INSTRUCTIONS TO FOLLOW
If a line below contains the string "will", return that line.

** Opening RECORDS FOR THIS TASK block **

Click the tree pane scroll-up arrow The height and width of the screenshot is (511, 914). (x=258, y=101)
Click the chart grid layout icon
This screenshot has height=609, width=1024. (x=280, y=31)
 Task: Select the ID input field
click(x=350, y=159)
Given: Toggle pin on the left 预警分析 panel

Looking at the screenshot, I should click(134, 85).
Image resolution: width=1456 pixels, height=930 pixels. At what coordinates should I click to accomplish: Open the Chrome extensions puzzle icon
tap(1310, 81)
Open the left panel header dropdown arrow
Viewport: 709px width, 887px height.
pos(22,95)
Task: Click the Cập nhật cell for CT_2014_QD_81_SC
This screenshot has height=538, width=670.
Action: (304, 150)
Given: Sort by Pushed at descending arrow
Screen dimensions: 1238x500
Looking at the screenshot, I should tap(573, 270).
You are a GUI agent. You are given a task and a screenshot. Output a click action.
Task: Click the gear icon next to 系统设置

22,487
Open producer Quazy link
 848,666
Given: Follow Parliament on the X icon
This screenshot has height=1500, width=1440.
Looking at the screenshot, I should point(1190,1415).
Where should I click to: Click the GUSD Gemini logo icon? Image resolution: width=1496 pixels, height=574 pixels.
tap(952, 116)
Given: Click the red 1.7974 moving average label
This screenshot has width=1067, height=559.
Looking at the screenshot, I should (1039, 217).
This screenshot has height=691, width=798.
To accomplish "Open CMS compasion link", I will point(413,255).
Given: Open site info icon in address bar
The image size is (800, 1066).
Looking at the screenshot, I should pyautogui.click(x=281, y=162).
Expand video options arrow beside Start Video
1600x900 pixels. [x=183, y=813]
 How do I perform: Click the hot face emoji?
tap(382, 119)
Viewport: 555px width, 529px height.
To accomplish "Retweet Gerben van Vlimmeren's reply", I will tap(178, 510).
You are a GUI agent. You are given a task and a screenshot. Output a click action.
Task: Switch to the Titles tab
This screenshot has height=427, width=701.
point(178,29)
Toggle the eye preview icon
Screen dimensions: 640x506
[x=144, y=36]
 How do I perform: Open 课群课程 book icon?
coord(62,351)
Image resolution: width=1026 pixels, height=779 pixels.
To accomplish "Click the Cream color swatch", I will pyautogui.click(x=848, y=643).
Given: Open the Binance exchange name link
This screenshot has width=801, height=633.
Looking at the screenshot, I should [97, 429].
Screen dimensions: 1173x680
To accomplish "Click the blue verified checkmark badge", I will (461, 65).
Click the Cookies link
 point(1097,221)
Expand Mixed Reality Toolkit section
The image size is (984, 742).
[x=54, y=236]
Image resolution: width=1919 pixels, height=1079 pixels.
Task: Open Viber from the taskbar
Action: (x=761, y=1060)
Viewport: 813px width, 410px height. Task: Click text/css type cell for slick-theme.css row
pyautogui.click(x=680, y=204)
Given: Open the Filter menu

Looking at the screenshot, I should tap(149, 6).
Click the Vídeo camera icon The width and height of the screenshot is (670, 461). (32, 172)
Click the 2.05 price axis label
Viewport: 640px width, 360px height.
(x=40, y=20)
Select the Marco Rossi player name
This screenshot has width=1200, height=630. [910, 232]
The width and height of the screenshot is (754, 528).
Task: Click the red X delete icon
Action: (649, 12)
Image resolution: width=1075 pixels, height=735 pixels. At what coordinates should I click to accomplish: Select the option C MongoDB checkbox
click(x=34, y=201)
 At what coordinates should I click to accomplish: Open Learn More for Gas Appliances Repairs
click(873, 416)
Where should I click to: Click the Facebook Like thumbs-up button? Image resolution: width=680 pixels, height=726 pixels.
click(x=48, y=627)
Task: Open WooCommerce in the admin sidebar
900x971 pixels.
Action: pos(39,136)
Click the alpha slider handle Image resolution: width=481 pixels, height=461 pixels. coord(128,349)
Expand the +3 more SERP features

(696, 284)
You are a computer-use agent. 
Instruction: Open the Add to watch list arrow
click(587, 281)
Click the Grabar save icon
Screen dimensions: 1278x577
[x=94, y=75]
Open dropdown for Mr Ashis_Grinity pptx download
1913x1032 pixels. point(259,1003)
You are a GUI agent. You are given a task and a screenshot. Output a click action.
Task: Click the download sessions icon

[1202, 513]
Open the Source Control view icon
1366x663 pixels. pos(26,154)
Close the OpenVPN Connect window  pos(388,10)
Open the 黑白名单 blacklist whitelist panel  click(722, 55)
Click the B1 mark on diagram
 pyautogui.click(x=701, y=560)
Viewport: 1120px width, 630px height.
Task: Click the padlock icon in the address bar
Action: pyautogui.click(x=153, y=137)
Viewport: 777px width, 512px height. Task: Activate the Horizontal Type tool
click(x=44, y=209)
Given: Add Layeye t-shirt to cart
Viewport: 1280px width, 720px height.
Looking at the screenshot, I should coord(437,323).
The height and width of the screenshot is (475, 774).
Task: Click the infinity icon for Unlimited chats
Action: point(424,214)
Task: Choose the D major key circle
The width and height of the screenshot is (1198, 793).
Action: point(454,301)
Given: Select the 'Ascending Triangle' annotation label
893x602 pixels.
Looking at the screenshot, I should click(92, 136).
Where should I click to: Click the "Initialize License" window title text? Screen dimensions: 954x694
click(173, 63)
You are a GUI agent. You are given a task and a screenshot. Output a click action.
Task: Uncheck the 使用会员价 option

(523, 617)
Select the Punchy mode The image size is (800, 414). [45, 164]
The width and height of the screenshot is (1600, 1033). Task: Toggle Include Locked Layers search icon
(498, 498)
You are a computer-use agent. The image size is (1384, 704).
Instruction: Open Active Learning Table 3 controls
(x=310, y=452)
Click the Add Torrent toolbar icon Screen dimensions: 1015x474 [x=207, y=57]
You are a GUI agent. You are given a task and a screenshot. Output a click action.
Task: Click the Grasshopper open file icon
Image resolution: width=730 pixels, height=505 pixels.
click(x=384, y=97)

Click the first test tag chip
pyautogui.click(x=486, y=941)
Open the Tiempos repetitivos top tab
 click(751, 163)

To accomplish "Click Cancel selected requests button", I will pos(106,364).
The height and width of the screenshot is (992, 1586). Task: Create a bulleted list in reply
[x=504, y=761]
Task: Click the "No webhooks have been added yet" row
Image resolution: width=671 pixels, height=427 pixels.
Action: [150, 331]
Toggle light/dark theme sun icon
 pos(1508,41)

** Closing RECORDS FOR THIS TASK block **

ANSWER BOX
To accomplish "Open CMS compasion link", I will point(413,255).
To accomplish "Retweet Gerben van Vlimmeren's reply", I will tap(178, 510).
To accomplish "Click the Cream color swatch", I will pyautogui.click(x=848, y=643).
To accomplish "Click the blue verified checkmark badge", I will (461, 65).
To accomplish "Click Cancel selected requests button", I will pos(106,364).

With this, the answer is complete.